Knowing that for quaternions Euler's identity is:
$q = a + bi + cj + dk$ with a,b,c,d real numbers
$\sqrt{b^2+ c^2 + d^2} = r > 0$
$e^q = e^{a + r\sqrt{-1}} = e^ae^{r\sqrt{-1}} = e^a(\cos(r) + \sqrt{-1} \sin(r)) = e^a(\cos(r) + \frac{\sin(r)}{r}(bi + cj + dk))$
Using above method, where $e^q = e^ae^{r\sqrt{-1}}$, what is $d^ne^{nx\sqrt{-1}}*e^q$ ?
Edit: The original question above utilized a flawed assumption that a quaternion $e^q$ could be multiplied directly by a simple complex number set $d^n(a+bi)^n$=$d^ne^{nx\sqrt{-1}}$. After discovering this mistake the revision of the question is as follows.
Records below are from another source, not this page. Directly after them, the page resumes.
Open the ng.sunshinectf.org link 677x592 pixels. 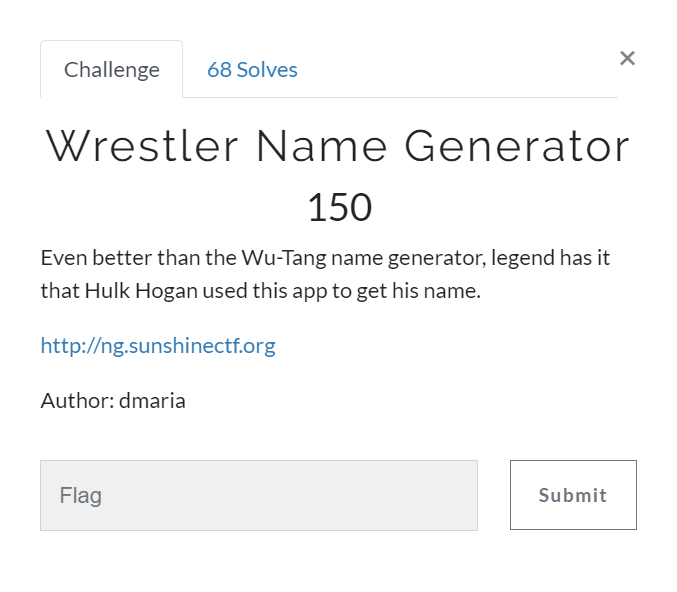158,346
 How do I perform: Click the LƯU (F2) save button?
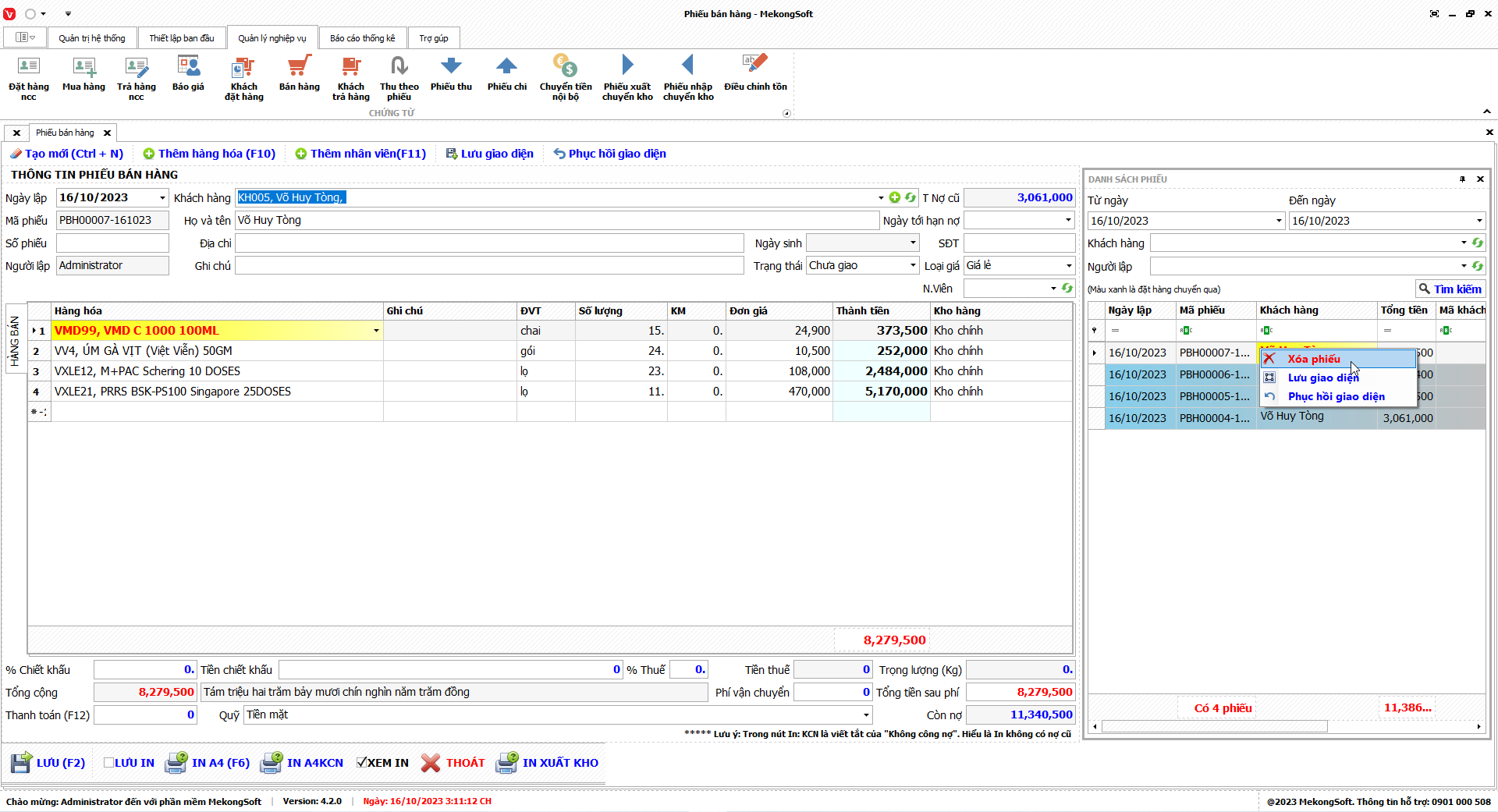(48, 763)
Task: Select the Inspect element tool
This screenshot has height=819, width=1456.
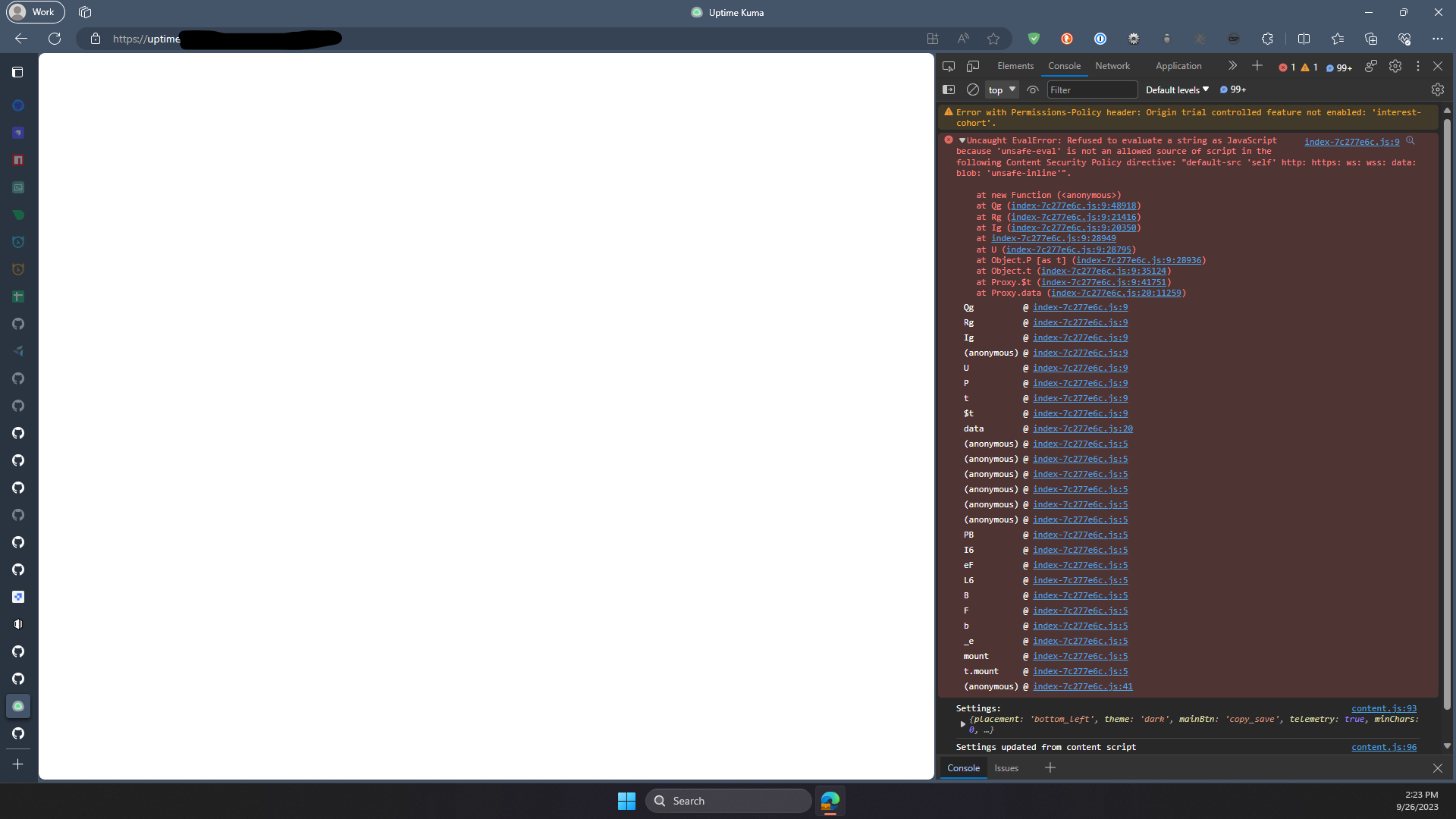Action: pyautogui.click(x=949, y=66)
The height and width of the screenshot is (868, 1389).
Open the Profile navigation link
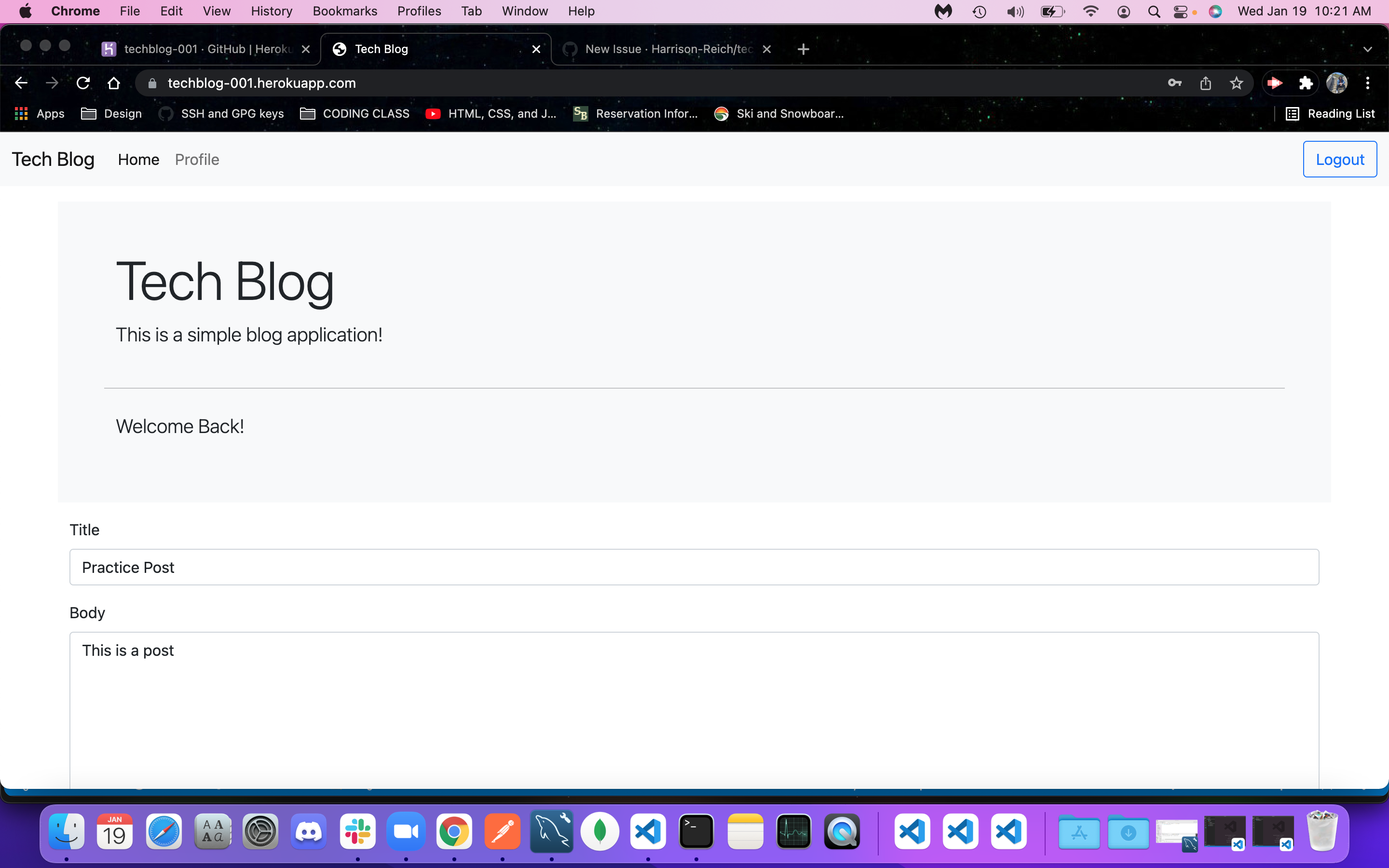pyautogui.click(x=197, y=160)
By converting the complex number set into a quaternion using Cayley-Dickson construction:
$e^{x\sqrt{-1}} = e^{ix} = a + bi$
$q = a + bi + cj + dk$ with a,b,c,d real numbers from single complex number set
Complex numbers are defined in terms of real numbers, such that:
$z = a + bi, i^2=−1$
Same process with two complex numbers [produces quaternion] :
$qw = z1 + z2j$, $j^2=−1, ij=−ji=k$,
$qw = a + bi + aj + bij$
$\equiv$ $qw = a + bi + aj + bk$
Given the above method -
Complex number: $d^n(a+bi)^n = d^ne^{nxi}$
as quaternion would be: [correct me if I'm wrong here]
$qw = d^na^n + d^nb^ni + d^na^nj + d^nb^nk$
Updated questions -
- What is $e^{qw}$ using Euler's Formula Extension?
- What is $e^{qw} * e^{qw} = e^{qw2}$, where $e^{qw2}$ is shown in the Euler's forumla extension?